Remember that $25.00 monthly fee the energy company charges you for “selling” your power to them?  Do the math:

$25.00 / month x 12 months = $300.00

$325.00 made from generating power – $300.00 in monthly fees = $25.00 profit.

So, in short, even if you manage to generate the maximum amount of power allowed by the contract, you’d make a whopping $25.00 from the power company.  Anything less, and you owe the power company money for the power you’re providing to them.  And in 2010, you’d owe them some $37.50 if you generated the maximum limit for the year.  So, if we use the best case numbers, it would take you around 400 YEARS TO BREAK-EVEN ON THE SOLAR EQUIPMENT YOU PURCHASED TO SAVE OR MAKE MONEY ON THIS SCAM.

Mind you, this scam has already been reviewed by the Michigan Legislature.

Now, for those not familiar with Michigan, energy companies and utilities are essentially quasi-state run monopolies.  It’s been that way for decades.  Only recent legislation allowed competition in the power markets, and these were limited strictly to industrial and business sectors.  Residential power suppliers are basically protected by the state.  So what we have is a de facto arm of the Michigan State government perpetrating a fraud on its own citizens.

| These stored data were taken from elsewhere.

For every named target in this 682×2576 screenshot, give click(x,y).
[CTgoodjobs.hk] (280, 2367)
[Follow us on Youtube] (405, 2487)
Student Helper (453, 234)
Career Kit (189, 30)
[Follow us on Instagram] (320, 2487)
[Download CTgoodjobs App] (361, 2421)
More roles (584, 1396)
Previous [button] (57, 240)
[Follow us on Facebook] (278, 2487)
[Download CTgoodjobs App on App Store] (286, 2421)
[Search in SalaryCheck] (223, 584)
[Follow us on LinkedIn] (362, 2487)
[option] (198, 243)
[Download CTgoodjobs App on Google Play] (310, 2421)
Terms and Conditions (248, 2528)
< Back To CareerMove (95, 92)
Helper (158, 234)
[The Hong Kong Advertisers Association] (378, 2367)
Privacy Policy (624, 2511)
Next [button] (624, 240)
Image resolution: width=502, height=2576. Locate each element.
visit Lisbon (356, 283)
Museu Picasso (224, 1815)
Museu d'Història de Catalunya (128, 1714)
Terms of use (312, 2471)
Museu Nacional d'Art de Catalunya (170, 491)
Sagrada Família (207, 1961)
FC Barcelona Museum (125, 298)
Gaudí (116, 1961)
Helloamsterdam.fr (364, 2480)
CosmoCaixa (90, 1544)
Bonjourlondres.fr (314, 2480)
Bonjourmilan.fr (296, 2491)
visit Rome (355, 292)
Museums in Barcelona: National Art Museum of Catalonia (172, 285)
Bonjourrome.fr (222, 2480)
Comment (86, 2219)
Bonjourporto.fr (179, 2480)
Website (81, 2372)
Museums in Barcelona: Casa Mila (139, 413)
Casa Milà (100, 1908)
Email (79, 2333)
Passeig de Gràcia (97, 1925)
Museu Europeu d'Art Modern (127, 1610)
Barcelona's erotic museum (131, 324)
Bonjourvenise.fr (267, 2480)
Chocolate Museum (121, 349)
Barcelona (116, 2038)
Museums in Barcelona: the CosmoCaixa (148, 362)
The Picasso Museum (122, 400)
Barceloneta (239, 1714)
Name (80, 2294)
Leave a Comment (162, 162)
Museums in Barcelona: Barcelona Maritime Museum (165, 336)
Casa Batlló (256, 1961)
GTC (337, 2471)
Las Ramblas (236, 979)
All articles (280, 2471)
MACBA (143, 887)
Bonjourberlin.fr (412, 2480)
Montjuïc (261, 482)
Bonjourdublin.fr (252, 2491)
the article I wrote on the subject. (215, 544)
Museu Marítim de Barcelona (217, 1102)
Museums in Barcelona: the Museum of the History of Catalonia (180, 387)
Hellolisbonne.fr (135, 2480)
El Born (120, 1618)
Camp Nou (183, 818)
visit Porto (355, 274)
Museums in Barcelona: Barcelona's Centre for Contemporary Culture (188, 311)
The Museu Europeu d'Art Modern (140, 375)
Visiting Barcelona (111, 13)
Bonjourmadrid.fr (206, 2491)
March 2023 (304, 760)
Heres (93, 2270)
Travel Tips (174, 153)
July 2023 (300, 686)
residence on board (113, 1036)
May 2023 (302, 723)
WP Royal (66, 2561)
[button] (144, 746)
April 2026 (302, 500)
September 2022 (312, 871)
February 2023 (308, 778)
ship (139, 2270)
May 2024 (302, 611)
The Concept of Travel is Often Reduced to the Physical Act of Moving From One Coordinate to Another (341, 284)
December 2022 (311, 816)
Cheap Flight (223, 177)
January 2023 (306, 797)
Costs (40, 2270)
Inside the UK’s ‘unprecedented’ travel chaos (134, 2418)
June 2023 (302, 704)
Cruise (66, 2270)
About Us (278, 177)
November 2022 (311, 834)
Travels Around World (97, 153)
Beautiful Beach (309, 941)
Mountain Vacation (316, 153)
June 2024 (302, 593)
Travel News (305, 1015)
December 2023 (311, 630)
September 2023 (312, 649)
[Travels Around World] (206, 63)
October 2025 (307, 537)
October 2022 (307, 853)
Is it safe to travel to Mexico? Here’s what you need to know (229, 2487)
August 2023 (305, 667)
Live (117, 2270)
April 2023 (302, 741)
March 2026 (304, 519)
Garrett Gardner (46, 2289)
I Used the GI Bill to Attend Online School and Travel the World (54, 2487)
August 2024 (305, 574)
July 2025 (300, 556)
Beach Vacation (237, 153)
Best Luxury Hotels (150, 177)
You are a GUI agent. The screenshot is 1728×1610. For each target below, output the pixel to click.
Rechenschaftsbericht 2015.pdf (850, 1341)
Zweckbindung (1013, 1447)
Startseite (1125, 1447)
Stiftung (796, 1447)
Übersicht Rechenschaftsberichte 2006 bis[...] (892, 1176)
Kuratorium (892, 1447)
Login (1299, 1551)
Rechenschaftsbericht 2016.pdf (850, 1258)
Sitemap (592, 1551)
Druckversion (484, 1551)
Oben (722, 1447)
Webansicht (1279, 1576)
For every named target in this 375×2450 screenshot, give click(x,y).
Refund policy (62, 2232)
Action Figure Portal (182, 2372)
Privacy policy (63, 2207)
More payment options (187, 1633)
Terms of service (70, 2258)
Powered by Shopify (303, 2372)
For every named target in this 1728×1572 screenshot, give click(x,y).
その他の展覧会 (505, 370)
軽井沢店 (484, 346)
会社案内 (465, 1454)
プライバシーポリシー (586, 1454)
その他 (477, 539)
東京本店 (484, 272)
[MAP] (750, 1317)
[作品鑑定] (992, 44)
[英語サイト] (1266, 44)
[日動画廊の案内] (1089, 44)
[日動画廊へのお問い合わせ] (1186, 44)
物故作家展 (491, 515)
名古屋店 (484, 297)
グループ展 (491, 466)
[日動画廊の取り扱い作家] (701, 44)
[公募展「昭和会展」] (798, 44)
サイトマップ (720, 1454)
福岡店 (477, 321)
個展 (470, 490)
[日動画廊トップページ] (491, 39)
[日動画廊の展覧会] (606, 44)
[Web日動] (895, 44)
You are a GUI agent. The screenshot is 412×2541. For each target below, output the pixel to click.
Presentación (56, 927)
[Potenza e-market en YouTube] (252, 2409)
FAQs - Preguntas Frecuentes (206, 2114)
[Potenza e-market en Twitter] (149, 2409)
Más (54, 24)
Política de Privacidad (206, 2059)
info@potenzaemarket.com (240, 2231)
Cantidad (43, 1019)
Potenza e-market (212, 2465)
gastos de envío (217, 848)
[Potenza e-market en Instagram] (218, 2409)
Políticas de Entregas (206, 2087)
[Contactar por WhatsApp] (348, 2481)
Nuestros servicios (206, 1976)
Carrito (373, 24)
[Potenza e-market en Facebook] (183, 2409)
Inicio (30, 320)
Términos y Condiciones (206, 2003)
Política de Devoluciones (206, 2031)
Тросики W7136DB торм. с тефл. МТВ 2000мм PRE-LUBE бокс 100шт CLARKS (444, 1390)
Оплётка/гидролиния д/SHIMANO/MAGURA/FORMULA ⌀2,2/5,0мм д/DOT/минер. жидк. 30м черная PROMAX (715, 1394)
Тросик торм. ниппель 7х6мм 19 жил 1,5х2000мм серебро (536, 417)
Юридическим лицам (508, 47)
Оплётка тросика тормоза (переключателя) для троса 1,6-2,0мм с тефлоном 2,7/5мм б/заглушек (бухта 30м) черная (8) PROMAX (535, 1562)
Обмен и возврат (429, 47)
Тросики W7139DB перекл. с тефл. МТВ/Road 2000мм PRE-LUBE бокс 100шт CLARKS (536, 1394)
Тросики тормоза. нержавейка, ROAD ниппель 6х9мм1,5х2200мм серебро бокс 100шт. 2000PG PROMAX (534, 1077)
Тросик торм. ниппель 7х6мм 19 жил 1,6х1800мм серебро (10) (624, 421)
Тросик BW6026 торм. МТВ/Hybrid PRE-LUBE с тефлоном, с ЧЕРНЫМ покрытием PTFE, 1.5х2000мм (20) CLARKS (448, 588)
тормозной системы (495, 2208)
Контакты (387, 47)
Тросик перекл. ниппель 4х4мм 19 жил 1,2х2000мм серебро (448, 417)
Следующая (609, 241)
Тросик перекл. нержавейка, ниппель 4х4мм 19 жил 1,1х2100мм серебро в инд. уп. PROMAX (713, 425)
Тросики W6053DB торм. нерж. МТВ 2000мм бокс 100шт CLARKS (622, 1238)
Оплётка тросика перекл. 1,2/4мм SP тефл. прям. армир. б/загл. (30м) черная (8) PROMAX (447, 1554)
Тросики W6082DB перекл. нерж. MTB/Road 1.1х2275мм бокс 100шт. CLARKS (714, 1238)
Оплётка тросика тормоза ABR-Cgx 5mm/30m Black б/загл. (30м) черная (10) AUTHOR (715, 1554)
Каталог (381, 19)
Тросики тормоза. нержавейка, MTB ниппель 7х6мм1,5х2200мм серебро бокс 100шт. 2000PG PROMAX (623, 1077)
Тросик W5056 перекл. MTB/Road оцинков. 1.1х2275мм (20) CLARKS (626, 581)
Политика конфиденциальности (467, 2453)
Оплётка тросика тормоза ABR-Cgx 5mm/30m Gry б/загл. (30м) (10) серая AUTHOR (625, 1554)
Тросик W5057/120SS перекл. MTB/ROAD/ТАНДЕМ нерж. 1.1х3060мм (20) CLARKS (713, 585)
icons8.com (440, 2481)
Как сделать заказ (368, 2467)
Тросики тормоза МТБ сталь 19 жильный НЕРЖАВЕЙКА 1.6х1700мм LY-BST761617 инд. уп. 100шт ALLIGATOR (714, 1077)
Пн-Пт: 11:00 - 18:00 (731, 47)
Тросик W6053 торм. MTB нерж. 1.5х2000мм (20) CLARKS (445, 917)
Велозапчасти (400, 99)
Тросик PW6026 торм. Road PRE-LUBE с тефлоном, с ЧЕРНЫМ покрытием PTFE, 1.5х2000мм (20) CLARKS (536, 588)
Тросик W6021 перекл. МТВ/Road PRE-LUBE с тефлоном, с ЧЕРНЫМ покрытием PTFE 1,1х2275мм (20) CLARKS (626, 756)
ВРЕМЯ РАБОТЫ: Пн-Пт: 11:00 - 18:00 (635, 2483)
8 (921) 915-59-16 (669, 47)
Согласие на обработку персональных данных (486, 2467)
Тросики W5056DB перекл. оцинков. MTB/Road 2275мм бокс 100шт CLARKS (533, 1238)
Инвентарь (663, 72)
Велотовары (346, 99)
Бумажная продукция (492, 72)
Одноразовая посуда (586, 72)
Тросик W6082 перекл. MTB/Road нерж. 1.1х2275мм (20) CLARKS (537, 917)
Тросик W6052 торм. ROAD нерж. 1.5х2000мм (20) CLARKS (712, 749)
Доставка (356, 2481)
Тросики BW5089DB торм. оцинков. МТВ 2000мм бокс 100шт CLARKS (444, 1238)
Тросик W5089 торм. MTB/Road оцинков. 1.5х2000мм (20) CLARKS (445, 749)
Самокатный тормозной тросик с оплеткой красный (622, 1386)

It really does give a new spin to the definition of “green energy,” except the “green” part is the money they steal from their customers.

What else would you expect from a state run by a bunch of liberals like that Canadian socialist Jennifer Granholm?


2 Responses to Yet Another State-sponsored Enviro-scam

  1. Dane says:

    There are less expensive ways to install solar panels. If you go with a company installing these panels, it will absolutely cost you thousands of dollars and many years to recoup the cost. You are correct on that point. Thanks for the info!

  2. unknownconservative says:


    Yes, you are correct. If you do it yourself, you can save money. Unfortunately, the money you save is nowhere near the costs of the actual hardware, from what I’ve read.

    But this brings up another point: building codes. If you do your own electrical, you have to apply for building permits, deal with inspectors, and know the electrical code. All of this costs money and time (and frustration).

    Or, you can let a licensed professional, who knows the process, handle it.

    And, there is no guarantee that the power company will allow a do-it-yourself-er to connect up to their $25.00-a-month box (that ends up costing you as much, if not more than you make). They very well may demand that solar panels be installed by licensed union people. Michigan is a BIG union state. If you want to be an electrician, you MUST be in a union.

    So, in the end, for most people DIY installation is not an option.

    Not that it matters much. It is a scam in the first place.